John Seguin

Techy | Musician | Info Geek

Part I: Why Voice Over?

Although music can be very memorable in a game, voice over (VO) can also have a great impact on the gamer's experience. Whether its something short:

Red warrior needs more mana!   (Gauntlet Legends)

Red warrior needs more mana!
(Gauntlet Legends)

or much longer, such as an entire memorable cut scene:

Resident Evil 4

Resident Evil 4

In my mind, these are really the two major types of VO. There is the kind that is short (like in gauntlet) that is almost more of a sound effect -- it is triggered by the player's action and acts as an aid to prevent them from doing something incredibly stupid or to praise them for doing something right. The other type is integral to the storyline of the game, such as the RE4 cut scenes, with character narration, etc, but really is much more controlled by you, the game designer as to when such dialog is played. Why is this so critical?

Placement makes perfect
Think about this -- have you ever played a game that had a bunch of voice over that kept interrupting itself? Not very professional, was it? If you have TOO much VO as a "sound effect" this can happen very easily. If you are going for this effect, keep the dialog very short to help prevent against this. Also, there is some post processing (presented in part IV) that can help this kind of dialog sit nicely above the action in the audio spectrum.

If you are doing something that the sectond type -- where it advances the story -- you have much more leeway in the dialog you want to use, especially its length. Since it will probably not be interrupted, feel free to write more.

Who's the writer on this thing??
We've all seen the sitcom cast that has incredible talent, but it is obvious that the writers need to find a new line of work. Before you begin recording, make sure the writing you have planned is good. Read it to friends. Read it the way that you would like it performed, including any inflection, accent, emotion. You may not be a great actor, but hopefully those that you show it to can see through that to the POTENTIAL of what it could be.

Ready to go!
Okay, you have some placements picked out and a script ready to roll! Now what?

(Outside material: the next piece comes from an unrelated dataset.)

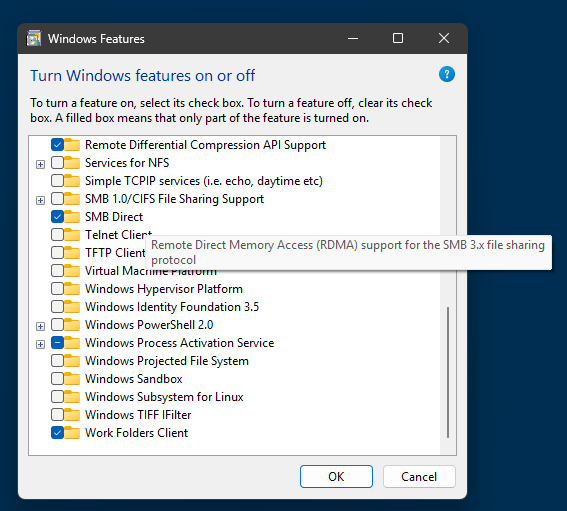Image resolution: width=567 pixels, height=511 pixels.
Task: Click the SMB Direct folder icon
Action: [72, 217]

How to produce voice-overs that DON'T SUCK: Part II, The Tools

In this article I will lay out for you the minimum tools that I would recommend to record a quality voice over (VO).


Mac, PC or Linux... choose your poison. Although I profess to be a Mac guy myself, I have no beef with any OS. The bottom line is that you need two high-quality pieces: a good sound interface and a good audio editor. These abound by the dozen. If you are going to be doing this sort of thing for the long haul it would of course behove you to investigate the pros and cons of all of them before making your purchase.

In general, I would recommend looking at a multitracker as opposed to a 2-track editor. The reason being that two-track editors offer a more simplistic environment and often offer advanced sound design and editing features (such as those found in Peak Pro, a favorite sound effect/VO editor of mine. For example, I found the ability to loop a sound with a cross-fade built in extremely easy and very convincing for taking seemingly random sound scape materials (such as crickets in the forest) and slicing it down to a meer 20-30 seconds without it ever appearing to "loop". This is easy enough when you are dealing with sounds that have a very finite beginning and end (foot steps, for example), but becomes extremely complicated when you start working with sounds that are continuous (a train flying down the tracks, or crickets, or a waterfall, to name a few).

However, I have also had lots of success recording straight into Logic Pro 7, a multi-track editor. The advantage here is that you can then easily mix in additional sounds, music, voice all at once and adjust their balance, pan, EQ, effects, etc. all in real-time.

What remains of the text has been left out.